Les besoins d'optimisation d'une part, les évolutions dynamiques d'autre part, obligent à des temps de calcul des doses courts. Cette contrainte est contradictoire avec celle d'une amélioration de la précision. Il faut donc trouver le meilleur compromis, qui correspond aujourd'hui à l'utilisation de méthodes différentielles. Parmi celles-ci la séparation primaire-diffusé avec double découpage et la superposition de pinceaux élémentaires offrent sensiblement les mêmes performances, tant en termes de temps de calcul que de précision. La convolution/superposition de kernels ponctuels permet une meilleure précision dans le cas particulier des interfaces des hétérogénéités à haute énergie, et ce au détriment de la vitesse de calcul. Dans tous les cas, la prise en compte de la fluence des photons qui sont émis réellement par la tête de l'appareil, avec ou sans modulation d'intensité, est essentielle. Cette prise en compte reste basée dans tous les modèles différentiels sur des représentations empiriques qui doivent être soigneusement validées.

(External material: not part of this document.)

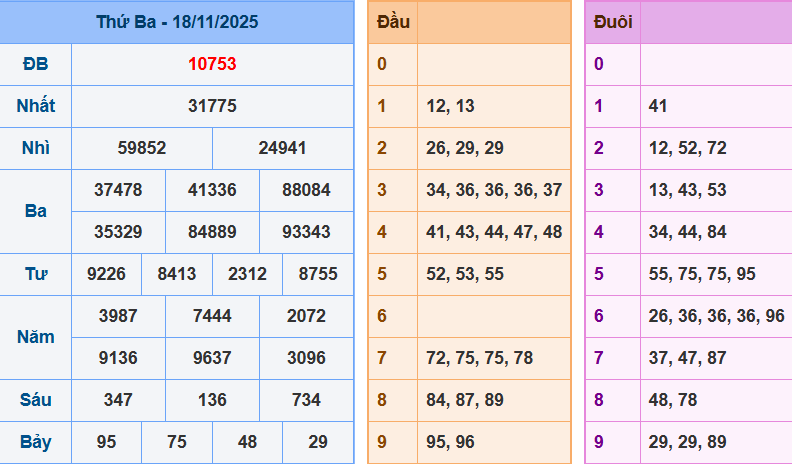Select the Sáu prize number 734
This screenshot has width=792, height=464.
click(x=306, y=400)
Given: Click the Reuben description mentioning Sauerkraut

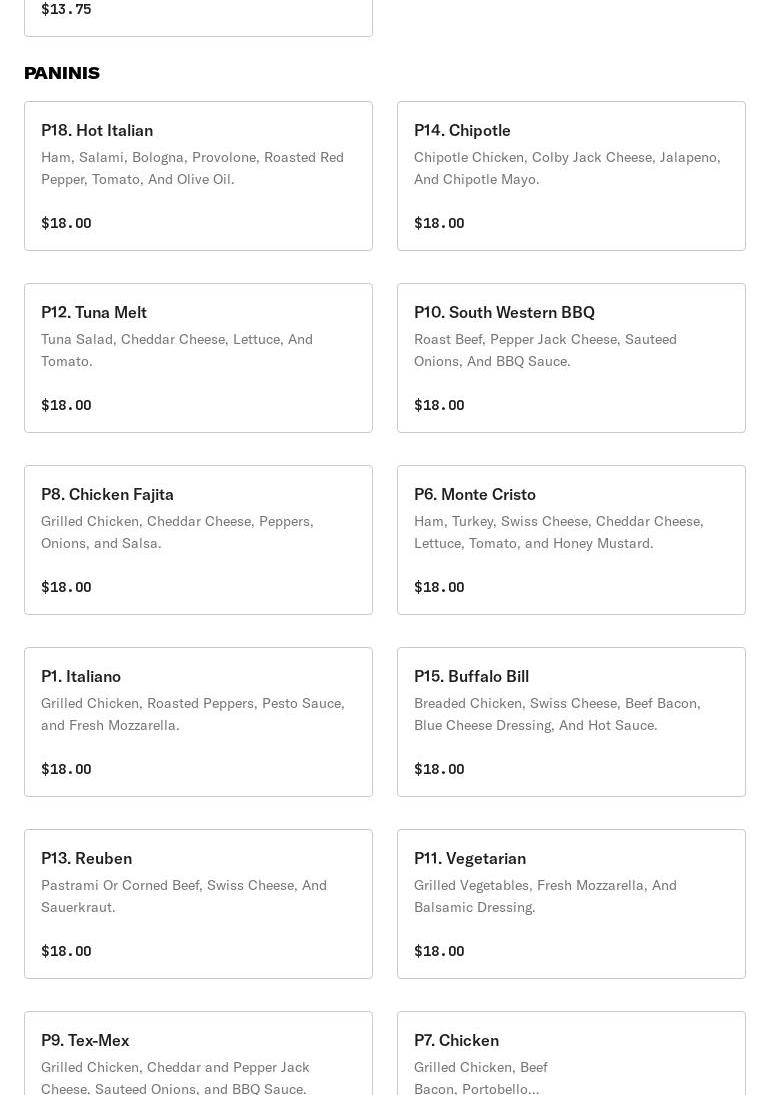Looking at the screenshot, I should point(184,896).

D'une manière plus générale, les modèles utilisés ne constituent qu'un des éléments des systèmes de planification utilisés en radiothérapie conformationnelle. Ces modèles sont difficile à caractériser car, sous la même dénomination, on peut trouver des implémentations extrêmement variables pouvant aboutir à des résultats très différents. De plus, ces modèles n'ont de sens que si les données de bases sont parfaitement ajustées aux caractéristiques de l'appreil utilisé. Il convient donc de porter toute son attention sur le contrôle de qualité, indispensable avant toute utilisation clinique , ainsi que sur l'ensemble des caractéristiques du système sur lequel le modèle est implémenté.